Software Reuse Antipatterns
In 2000, Scott Ambler wrote an excellent article on the organizational aspects of software reuse. He talked specifically about patterns and antipatterns:
“A pattern is a common approach to solving a problem that is proven to
work in practice. Conversely, an antipattern is a common approach to solving a problem that leaves us worse off than when we started.”
Long (2001) built on Ambler’s work and made it more fun. (This is, in my opinion, one of the most interesting and entertaining articles about software reuse in existence. You can get the full text from the ACM if you have an account there.) Long calls antipatterns obvious, but wrong, solutions to recurring problems and characterizes four organizational approaches that don’t support successful software reuse. See if your organization is one of these:
- Abracadabra Model: A high-level manager is frustrated with a perceived lack of reuse and declares that “reuse will happen”. What Happens: Lots of talk, no action, silo development continues, managers start to panic, then the organization “de-evolves” into the next model.
- High Noon Model: A high-level manager is REALLY frustrated with a perceived lack of reuse and declares that “reuse will happen”. What Happens: Finger pointing, as everybody has a lot of reasons (many of them very good, and very accurate) about why reuse can’t possibly work. The de-evolution continues.

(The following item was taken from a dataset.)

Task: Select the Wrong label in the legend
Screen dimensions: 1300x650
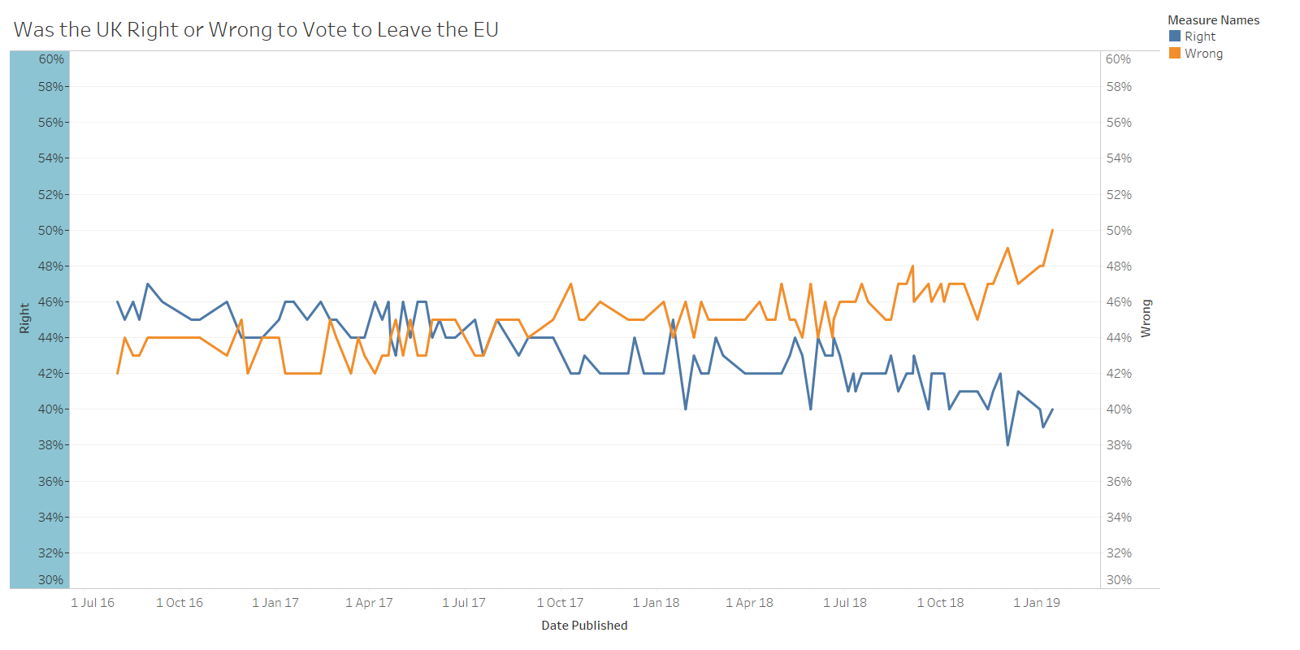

- Cost Cutter Model: A high-level manager is REALLY, REALLY frustrated with a perceived lack of reuse and declares that “reuse must happen to cut costs”. What Happens: Software people start to “force” reuse, immediate costs go up, upper management gets nervous, and more finger pointing happens (as everybody finds even more reasons now – including higher cost – for why reuse can’t possibly work.)
- Used Car Fiasco Model: Software group says “OK, we’ll try reuse.” One group has software it thinks about group can use, so it is made available as-is and with no support. What Happens: There are lots of bugs to fix. Reusers have to fix them because the originators don’t have the time or resources to solve the new group’s problems. The reusers get frustrated and then write the code themselves.
Note that in all models, the expectations and behavior of the managers doesn’t change. In the fourth model, the behavior of the software developers changes. At no point do the expectations of the software developers change – their mission is to do what they need to do to get the software written.
Tomorrow I’ll write about why I think software reuse is difficult. The antipatterns above provide a good foundation for that discussion.
Ambler, S. (2000). Reuse Patterns and Antipatterns. Dr. Dobbs Journal, February 1, 2000.
Long, J. (2001). Software Reuse Antipatterns. ACM SIGSOFT, Software Engineering Notes, 26(3), 68-76.